NADPH is used as a reductive reservoir of electrons to recharge antioxidants once they become oxidized. It’s also necessary to make your steroid hormones and fats.
As discussed in this previous article about NADPH, glycine supplementation may be beneficial for the prevention and/or treatment of metabolic syndrome, complications from diabetes, cardiac hypertrophy, and alcoholic and nonalcoholic liver disorders.

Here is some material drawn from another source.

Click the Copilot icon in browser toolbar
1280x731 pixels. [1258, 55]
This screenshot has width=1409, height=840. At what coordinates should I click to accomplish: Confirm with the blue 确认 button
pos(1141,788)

Boosting Your Collagen Without Supplements
While taking a collagen supplement off the shelf may seem like the easiest way to get the collagen you need, it may not be the most ideal. It’s certainly not your only option. In fact, you may not even need a collagen supplement if you provide your body with the needed precursors and building blocks.27 Below are several ways to boost your collagen level in lieu of taking a supplement:
Making and consuming homemade bone broth, made from organic, pasture-raised poultry or grass fed and finished bovine bones and cartilage. Chicken feet are excellent for this, as chicken claws are particularly rich in collagen.28
Low-level laser light therapy has been shown to increase collagen production, thereby reducing wrinkles and improving skin elasticity.29
The antioxidant retinol (vitamin A1) increases the life span of collagen and blocks enzymes that destroy it. Food sources include beef and lamb liver, cod liver oil, herring, mackerel and wild caught Alaskan salmon.30,31
Ginseng, which has antioxidant and anti-inflammatory properties, has been found to increase collagen in the bloodstream and may have anti-aging benefits.32
Aloe vera, taken orally, nearly doubled hyaluronic acid and collagen production in study participants.33
Hyaluronic acid, an important compound for collagen in the skin, can be found in beans and root vegetables, or taken as a supplement. Hyaluronic acid has also been shown to improve skin moisture and suppleness and reduce wrinkles when added to the diet.34
Vitamin C boosts collagen production in your body by helping the amino acids lysine and proline convert to collagen.35 Since it plays an important role in collagen synthesis, your body’s natural collagen production will be impacted if your vitamin C level is low. Fruits and vegetables rich in vitamin C include kiwi, oranges and other citrus fruits, tomatoes, bell peppers and broccoli.
Antioxidants enhance the effectiveness of existing collagen. Berries such as blueberries, blackberries and raspberries are good sources.
Garlic contains sulfur, a necessary component for collagen production, as well as lipoic acid and taurine, which help rebuild damaged collagen fibers.